O satélite chama-se Van Allen Probe A. Foi lançado a par do seu gémeo, a Van Allen Probe B, com a missão de estudar os cinturões de radiação que envolvem a Terra. Durante sete anos, as duas sondas acumularam dados que nenhuma outra nave tinha recolhido com aquele nível de detalhe. Depois, em 2019, o propelente esgotou-se. A missão encerrou. As sondas ficaram à deriva.

O sol apressou o fim

Quando os cientistas calcularam pela primeira vez a trajetória de decaimento da Van Allen Probe A, estimaram que ficaria em órbita até cerca de 2034. O sol tinha outros planos.

Em 2024, o astro atingiu o seu máximo solar, o pico de uma fase de atividade intensa que ocorre a cada 11 anos. As ejeções de plasma e as tempestades solares fizeram a atmosfera terrestre expandir-se para altitudes mais elevadas. Essa expansão gerou maior resistência atmosférica sobre satélites em órbita baixa e, aos poucos, foi puxando a sonda para baixo, antecipando a queda em quase uma década.

O que vai acontecer

A NASA e a Força Espacial dos Estados Unidos estão a monitorizar a trajetória em tempo real. A agência espacial prevê que a maior parte da sonda se desintegre durante a reentrada, consumida pelo calor da fricção com a atmosfera. Ainda assim, alguns componentes deverão sobreviver ao percurso e atingir a superfície.
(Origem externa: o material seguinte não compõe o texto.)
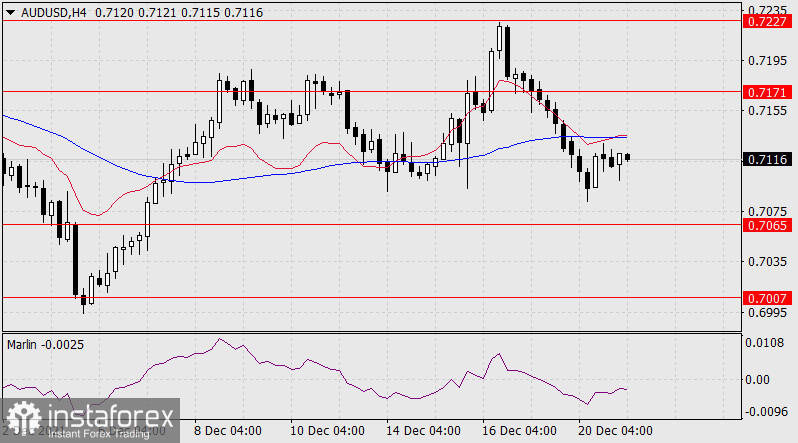798x443 pixels.
Task: Select the red 0.7171 price level label
Action: (x=766, y=91)
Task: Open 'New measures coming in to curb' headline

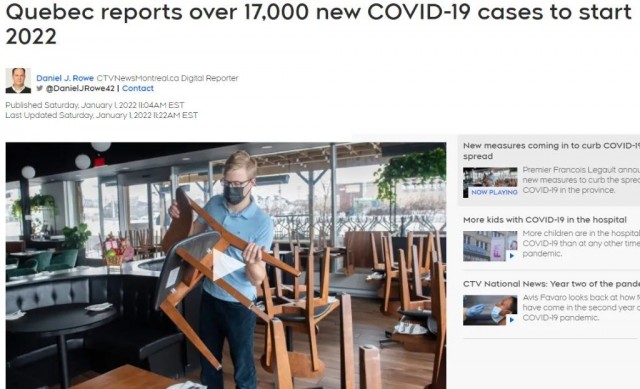Action: pos(551,151)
A probabilidade de um fragmento atingir uma pessoa é de aproximadamente 1 em 4200. Um número baixo, mas não zero. A vasta extensão dos oceanos, que cobrem cerca de 70% da superfície terrestre, torna um impacto no mar o cenário mais provável.

A Van Allen Probe B, a sonda gémea, permanece em órbita e não deverá reentrar antes de 2030.

Lixo espacial, um problema crescente

Este episódio não é isolado. O número de satélites em órbita aumentou de forma exponencial nos últimos anos, em grande parte impulsionado pelas constelações da SpaceX. Especialistas alertam que a gestão dos detritos espaciais vai tornar-se um dos maiores desafios da exploração do espaço nas próximas décadas.

Por agora, os olhos estão postos no céu desta noite.